▶ _Task to carry out_: Beginning at the line that contains "Instruction: Show info for verse At-Tawba 120", reproduce the entries below exactly, ending with the line that contains "Given: Open the wrench quick-fix tool icon". Omit each picture.

▶ _Input data_:
=== Begin Enclosure ===
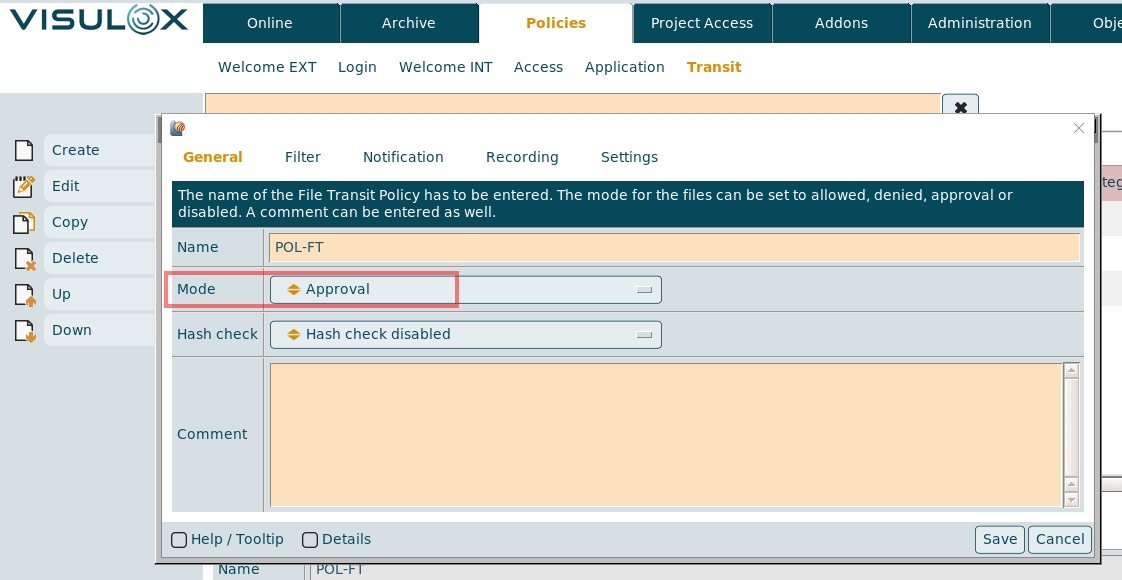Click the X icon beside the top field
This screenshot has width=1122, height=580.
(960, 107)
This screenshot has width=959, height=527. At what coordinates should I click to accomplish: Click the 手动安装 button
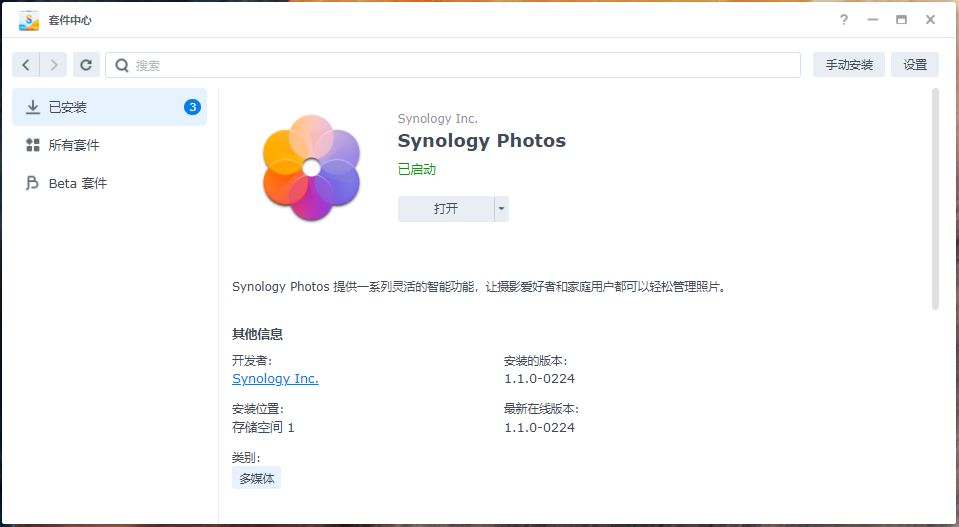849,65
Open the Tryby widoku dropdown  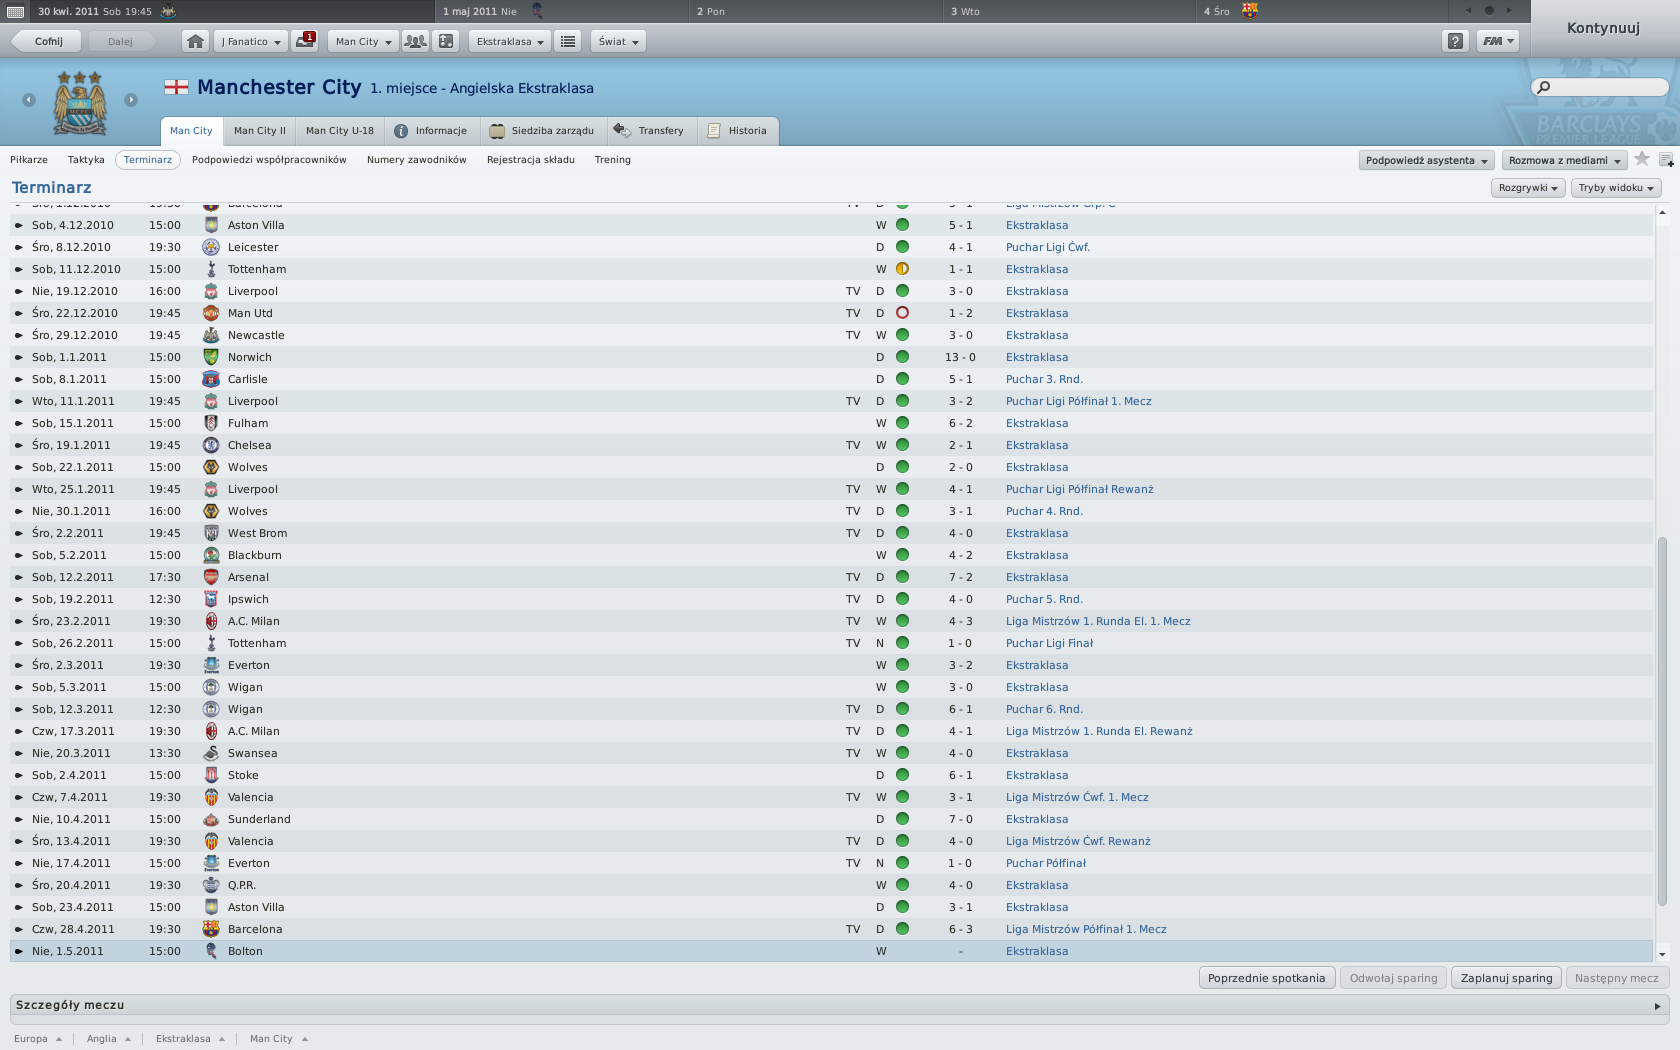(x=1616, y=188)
=== End Enclosure ===
=== Begin Enclosure ===
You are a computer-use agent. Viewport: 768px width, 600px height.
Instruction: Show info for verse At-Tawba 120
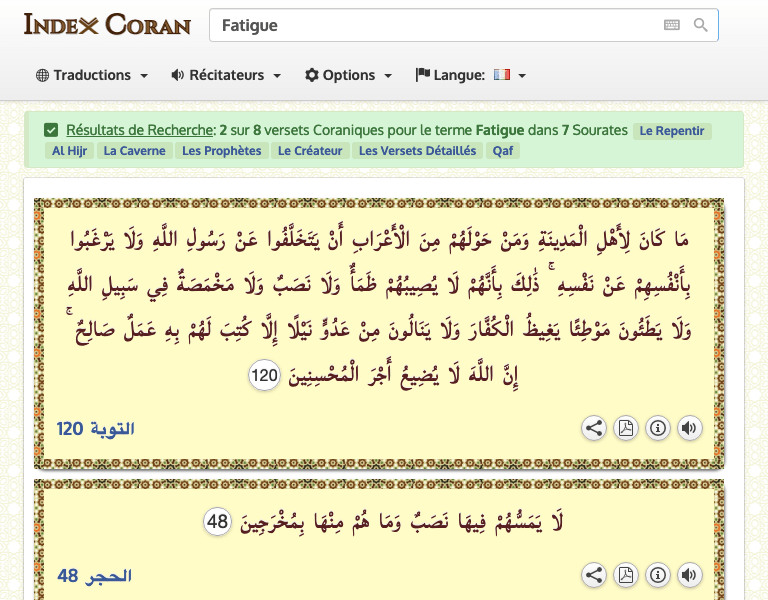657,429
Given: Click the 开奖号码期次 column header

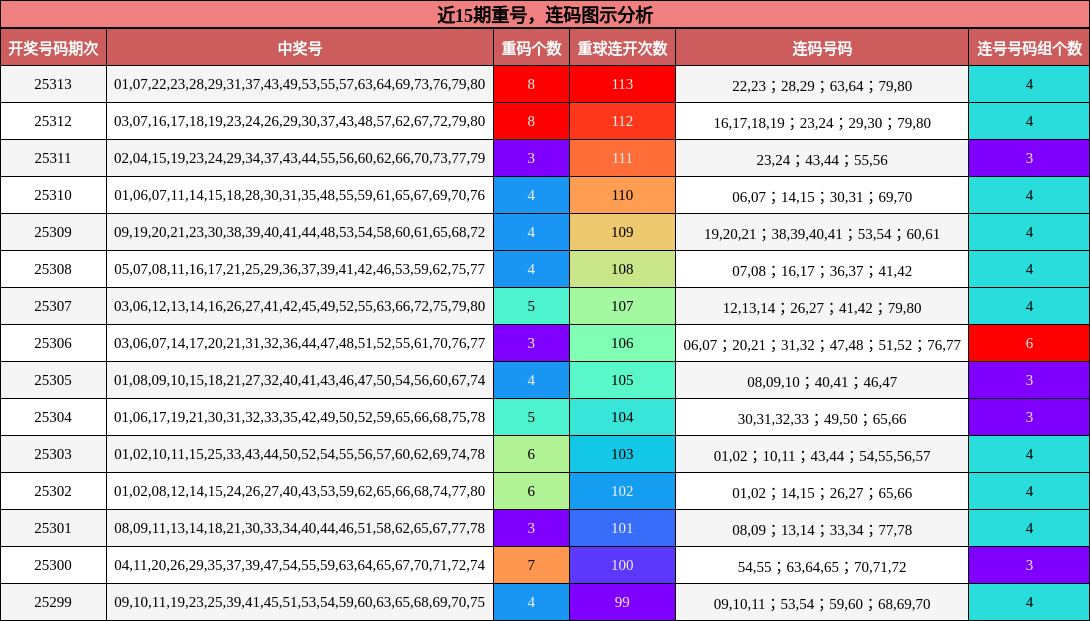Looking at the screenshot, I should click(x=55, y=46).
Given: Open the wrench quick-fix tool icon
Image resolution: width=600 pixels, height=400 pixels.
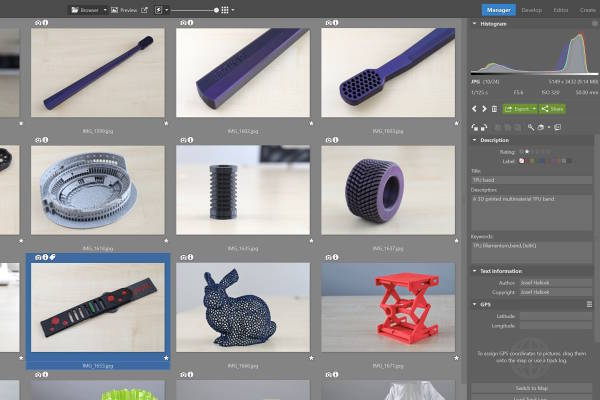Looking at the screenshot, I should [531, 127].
=== End Enclosure ===
=== Begin Enclosure ===
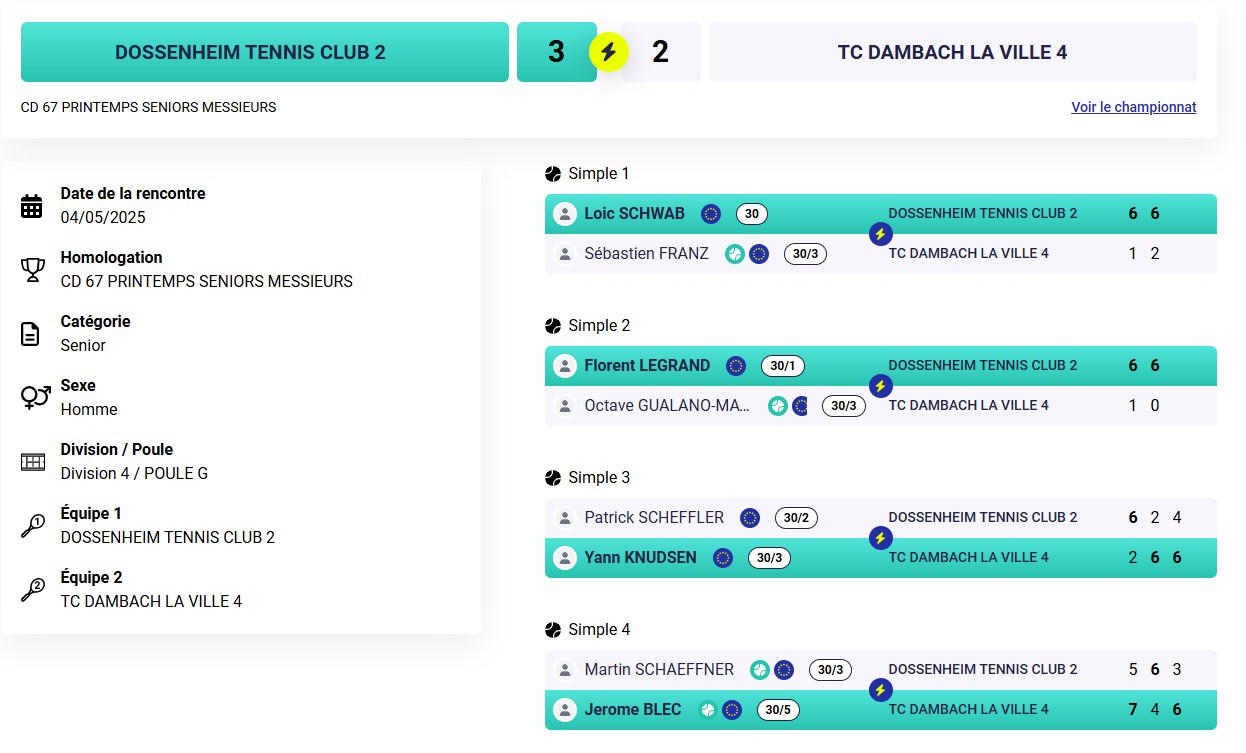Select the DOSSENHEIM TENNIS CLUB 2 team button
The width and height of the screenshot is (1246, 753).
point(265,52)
=== End Enclosure ===
▶ _Written answer_:
Instruction: Show info for verse At-Tawba 120
657,429
Given: Click the 开奖号码期次 column header

Looking at the screenshot, I should click(x=55, y=46).
Given: Open the wrench quick-fix tool icon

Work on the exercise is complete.